NOTE:
These are a little sketchy...I'll fill in details 'soon'.
passing a pointer to a function is fairly simple, but can confuse the novice programmer in certain situations
the syntax is thus:
ret func(....type *parg....)
so the argument parg will be a pointer to the specified type inside the function
the caller supplies the actual pointer argument such as:
type *pmine;
func(....pmine....)
so calling isn't terribly difficult, either
so where's the confusion? well, parg is a pointer, but it isn't the same pointer as pmine:
pmine
+----+ +--------+
| --|--------------------------------->| data |
+----+ +--------+
^
/ \
|
|
|
parg |
+----+ |
| --|--------------------------------------+
+----+
they simply point to the same memory space; parg is a copy of pmine since parg is a pass-by-value argument — not a reference argument!

__Supplied entries__

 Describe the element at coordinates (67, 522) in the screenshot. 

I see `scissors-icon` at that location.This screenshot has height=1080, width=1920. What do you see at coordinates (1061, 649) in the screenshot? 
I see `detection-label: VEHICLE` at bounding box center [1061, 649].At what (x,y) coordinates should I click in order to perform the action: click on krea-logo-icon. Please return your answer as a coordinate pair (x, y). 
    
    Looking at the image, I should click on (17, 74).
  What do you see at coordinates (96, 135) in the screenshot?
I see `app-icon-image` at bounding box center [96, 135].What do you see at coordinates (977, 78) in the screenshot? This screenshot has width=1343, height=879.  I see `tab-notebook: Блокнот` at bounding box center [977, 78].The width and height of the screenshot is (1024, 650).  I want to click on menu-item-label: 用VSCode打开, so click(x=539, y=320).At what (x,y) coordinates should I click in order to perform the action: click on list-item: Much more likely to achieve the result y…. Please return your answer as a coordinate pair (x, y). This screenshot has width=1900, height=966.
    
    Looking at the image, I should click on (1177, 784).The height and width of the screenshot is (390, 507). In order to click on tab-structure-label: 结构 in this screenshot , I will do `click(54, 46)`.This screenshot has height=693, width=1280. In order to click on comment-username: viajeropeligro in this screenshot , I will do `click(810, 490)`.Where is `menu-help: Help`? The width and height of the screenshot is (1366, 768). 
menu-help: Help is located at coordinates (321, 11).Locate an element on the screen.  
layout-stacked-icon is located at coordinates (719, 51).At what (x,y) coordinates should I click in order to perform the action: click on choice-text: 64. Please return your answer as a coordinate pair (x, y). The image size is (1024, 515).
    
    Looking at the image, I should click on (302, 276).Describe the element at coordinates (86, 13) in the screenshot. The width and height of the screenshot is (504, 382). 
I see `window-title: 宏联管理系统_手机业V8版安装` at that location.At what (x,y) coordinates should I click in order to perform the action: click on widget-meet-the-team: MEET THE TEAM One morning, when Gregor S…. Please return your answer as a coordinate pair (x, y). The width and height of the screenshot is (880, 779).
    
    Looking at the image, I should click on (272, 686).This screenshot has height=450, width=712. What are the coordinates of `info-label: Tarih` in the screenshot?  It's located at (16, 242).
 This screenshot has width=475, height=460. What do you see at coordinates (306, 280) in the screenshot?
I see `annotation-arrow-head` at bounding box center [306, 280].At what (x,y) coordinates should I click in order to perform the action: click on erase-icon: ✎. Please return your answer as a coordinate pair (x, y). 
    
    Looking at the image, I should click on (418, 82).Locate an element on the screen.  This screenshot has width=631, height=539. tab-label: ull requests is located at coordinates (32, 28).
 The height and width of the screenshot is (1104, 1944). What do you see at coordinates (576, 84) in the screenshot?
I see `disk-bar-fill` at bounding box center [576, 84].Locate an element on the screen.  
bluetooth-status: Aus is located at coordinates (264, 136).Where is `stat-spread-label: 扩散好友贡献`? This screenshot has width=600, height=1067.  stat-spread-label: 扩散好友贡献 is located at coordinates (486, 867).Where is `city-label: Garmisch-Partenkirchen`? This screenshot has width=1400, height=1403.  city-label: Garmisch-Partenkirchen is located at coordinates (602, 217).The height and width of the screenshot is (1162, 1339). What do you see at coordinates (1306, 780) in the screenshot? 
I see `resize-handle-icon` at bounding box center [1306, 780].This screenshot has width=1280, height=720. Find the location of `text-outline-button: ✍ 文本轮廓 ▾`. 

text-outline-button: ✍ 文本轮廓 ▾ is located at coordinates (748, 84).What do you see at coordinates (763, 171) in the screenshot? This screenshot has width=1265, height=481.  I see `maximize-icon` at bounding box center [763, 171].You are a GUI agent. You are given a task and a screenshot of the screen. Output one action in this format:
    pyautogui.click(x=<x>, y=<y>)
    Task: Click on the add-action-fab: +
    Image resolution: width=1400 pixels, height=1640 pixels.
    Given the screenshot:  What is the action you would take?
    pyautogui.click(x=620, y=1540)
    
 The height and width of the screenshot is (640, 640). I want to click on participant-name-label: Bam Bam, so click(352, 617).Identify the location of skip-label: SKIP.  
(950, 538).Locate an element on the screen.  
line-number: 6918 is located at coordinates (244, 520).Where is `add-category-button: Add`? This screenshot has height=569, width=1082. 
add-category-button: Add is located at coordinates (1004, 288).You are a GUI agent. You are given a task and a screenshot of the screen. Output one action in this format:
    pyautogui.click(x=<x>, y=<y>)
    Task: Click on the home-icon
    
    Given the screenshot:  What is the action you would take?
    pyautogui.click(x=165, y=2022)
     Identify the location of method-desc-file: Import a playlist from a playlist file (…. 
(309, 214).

__Work task__
Extend the note on passing a pointer to a function, starting right after its final sentence.

__Exercise response__
this means that parg can be used to change the data pmine points to, but not where in memory pmine points
if you need to change where a pointer points, you'll need a reference to it:
ret func(....type * & parg_ref....)
now when the programmer calls your function (just like above, actually), you'll be able to change their pointer's destination (as well as what is there):
pmine
+----+ +--------+
| --|--------------------------------->| data |
+----+ +--------+
/\
||
++=====++
||
||
parg_ref===++
that is:
ret func(....type * & parg_ref....)
{
parg_ref = new_address; // would make pmine itself point to a new destination
}
(remember, a reference, once initialized, can never refer to any other memory location and all attempts to change it actually change its aliased entity; and you have to initialize a reference when it is created — you cannot wait and assign it later; like with constants, we see once again that initialization is not the same thing as assignment)
so how do you use parg to access the data of pmine?
if pmine points to a single object, you can use simple dereferencing:
ret func(....type * parg....)
{
*parg = new_value;
}
unless, of course, parg thinks it is pointing to a constant:
ret func(....const type * parg....)
{
*parg = new_value; // not allowed
cout << *parg; // still okay
}
or if pmine was pointing to a class object, we can use its methods:
ret func(....class_type * parg....)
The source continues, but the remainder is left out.